CXPI
(Clock eXtension Peripheral Interface)
CAN(Controller Area Network)よりも低コストだがLIN(Local Interconnect Network)では実現できなかった応答性に優れた車載ネットワーク規格。日本発の通信プロトコルとして国際標準規格になった。応答性が求められるHMI(Human Machine Interface)領域で適用されることを想定している。HMI領域で増え続ける1対1で接続された機器間のワイヤーハーネスの削減、多重化を目的に、日本自動車技術会(略称:自技会、呼称:じぎかい)が策定した。JASO D015とSAE J3076で規格化された後、2020年にISO 20794として国際標準規格になった。

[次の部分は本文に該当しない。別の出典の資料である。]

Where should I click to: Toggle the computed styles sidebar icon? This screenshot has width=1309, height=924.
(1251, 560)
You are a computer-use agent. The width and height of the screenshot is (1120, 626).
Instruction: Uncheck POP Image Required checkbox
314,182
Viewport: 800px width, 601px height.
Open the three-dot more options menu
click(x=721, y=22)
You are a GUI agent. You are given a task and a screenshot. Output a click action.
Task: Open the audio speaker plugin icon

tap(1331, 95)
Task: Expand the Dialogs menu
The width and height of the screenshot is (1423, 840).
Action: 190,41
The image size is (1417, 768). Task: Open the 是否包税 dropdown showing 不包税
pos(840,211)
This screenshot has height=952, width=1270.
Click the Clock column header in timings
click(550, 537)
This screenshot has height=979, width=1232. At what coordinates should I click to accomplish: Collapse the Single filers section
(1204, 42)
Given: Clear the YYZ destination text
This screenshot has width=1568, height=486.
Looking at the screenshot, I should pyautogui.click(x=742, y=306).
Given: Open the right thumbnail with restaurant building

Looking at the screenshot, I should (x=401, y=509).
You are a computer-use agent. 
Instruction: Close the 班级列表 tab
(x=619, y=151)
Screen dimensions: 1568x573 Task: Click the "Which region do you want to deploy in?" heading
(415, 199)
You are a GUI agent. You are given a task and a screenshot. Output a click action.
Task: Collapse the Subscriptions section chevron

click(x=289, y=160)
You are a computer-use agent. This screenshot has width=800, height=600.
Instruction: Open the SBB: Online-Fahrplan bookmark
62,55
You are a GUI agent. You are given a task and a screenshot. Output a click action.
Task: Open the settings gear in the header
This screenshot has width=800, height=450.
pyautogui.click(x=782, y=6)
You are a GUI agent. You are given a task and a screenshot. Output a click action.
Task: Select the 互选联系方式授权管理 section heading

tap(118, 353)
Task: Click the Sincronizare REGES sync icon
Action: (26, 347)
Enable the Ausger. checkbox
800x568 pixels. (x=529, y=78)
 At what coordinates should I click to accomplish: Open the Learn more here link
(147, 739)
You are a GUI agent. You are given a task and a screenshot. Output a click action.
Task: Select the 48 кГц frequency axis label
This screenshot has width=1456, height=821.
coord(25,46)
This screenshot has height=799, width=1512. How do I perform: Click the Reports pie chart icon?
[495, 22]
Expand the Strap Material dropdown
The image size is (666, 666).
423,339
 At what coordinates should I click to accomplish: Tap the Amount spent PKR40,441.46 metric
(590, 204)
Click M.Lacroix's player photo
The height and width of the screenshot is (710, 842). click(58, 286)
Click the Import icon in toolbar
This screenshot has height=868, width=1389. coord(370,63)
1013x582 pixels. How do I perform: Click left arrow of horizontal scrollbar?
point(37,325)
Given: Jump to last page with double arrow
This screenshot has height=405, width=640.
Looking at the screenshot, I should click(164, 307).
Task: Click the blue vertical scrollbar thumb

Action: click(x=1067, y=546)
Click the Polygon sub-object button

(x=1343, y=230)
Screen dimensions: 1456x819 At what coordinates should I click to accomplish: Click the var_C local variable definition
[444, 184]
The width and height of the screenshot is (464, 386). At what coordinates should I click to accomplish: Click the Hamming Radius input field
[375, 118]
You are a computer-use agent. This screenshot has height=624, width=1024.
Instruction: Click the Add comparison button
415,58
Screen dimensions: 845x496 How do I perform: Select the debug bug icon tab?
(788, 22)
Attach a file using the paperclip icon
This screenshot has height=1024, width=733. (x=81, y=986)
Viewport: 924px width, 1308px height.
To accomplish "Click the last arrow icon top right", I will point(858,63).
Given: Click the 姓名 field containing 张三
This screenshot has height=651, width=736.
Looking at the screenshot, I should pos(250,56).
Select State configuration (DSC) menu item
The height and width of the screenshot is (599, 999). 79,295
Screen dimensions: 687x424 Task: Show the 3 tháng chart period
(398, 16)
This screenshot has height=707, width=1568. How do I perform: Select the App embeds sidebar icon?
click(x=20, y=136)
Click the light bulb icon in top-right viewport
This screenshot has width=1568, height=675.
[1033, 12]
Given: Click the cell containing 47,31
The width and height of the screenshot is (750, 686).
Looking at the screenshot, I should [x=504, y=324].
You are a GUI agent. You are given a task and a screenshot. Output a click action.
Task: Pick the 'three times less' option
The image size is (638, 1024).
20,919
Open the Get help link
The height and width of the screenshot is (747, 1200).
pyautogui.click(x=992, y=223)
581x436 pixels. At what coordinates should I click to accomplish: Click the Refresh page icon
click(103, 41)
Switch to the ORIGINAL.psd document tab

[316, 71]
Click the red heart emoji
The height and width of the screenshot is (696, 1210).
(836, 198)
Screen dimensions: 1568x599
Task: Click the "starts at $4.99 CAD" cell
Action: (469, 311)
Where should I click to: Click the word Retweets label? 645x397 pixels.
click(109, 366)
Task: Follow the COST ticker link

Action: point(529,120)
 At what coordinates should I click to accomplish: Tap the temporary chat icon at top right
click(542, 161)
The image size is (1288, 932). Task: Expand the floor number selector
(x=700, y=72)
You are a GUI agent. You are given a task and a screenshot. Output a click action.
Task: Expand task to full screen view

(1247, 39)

サイドミラーやドアロックなどのボディ制御は、ローコストのLINが多く採用されてきたが、LINはシングルマスタ方式のため、応答性に課題があった(たとえば人がミラーを操作するときは人に合った応答性がないとストレスになる)。CXPIはマスタノードがバスへクロックを提供して、システム内のクロックを同期する。CXPIは「CANとLINのいいとこどり」といわれる。
最大通信速度は20kbps(LINと同じ)だが、実際は9600bps程度で使用されることも多い。低速のためラインアイ社のようなプロトコルアナライザ(オンラインモニタ)で測定ができる。CANやLINの適用が難しかった部位をCXPIで多重化できれば、機器間を1対1でつないでいたワイヤーハーネスが減って、車両の軽量化につながる。